Data rows:

%%

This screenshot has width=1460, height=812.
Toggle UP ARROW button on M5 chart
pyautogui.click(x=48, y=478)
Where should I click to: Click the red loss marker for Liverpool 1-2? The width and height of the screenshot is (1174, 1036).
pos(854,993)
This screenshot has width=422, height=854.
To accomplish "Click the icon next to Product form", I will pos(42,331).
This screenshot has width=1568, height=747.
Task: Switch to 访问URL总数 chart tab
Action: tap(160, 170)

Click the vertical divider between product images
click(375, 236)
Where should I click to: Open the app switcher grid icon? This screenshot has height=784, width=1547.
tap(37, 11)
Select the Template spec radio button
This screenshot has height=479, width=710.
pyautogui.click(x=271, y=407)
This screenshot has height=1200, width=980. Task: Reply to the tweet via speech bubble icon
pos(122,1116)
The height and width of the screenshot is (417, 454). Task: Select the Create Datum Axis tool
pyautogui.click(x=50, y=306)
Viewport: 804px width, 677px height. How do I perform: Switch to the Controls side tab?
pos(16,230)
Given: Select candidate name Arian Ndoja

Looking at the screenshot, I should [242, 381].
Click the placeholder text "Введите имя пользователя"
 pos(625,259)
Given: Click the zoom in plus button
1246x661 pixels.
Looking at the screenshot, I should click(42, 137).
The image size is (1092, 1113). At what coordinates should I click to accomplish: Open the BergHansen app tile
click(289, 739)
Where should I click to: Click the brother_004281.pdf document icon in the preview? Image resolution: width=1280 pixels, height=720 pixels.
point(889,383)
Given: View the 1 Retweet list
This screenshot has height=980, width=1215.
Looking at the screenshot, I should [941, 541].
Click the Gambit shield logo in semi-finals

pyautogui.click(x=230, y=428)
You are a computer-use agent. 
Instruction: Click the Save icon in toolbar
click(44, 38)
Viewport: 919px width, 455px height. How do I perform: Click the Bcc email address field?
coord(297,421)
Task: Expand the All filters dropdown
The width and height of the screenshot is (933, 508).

%%

Task prompt:
Print the entries from the start through the line containing "click(375, 236)", copying each line exactly.

The response:
This screenshot has width=1460, height=812.
Toggle UP ARROW button on M5 chart
pyautogui.click(x=48, y=478)
Where should I click to: Click the red loss marker for Liverpool 1-2? The width and height of the screenshot is (1174, 1036).
pos(854,993)
This screenshot has width=422, height=854.
To accomplish "Click the icon next to Product form", I will pos(42,331).
This screenshot has width=1568, height=747.
Task: Switch to 访问URL总数 chart tab
Action: tap(160, 170)

Click the vertical divider between product images
click(375, 236)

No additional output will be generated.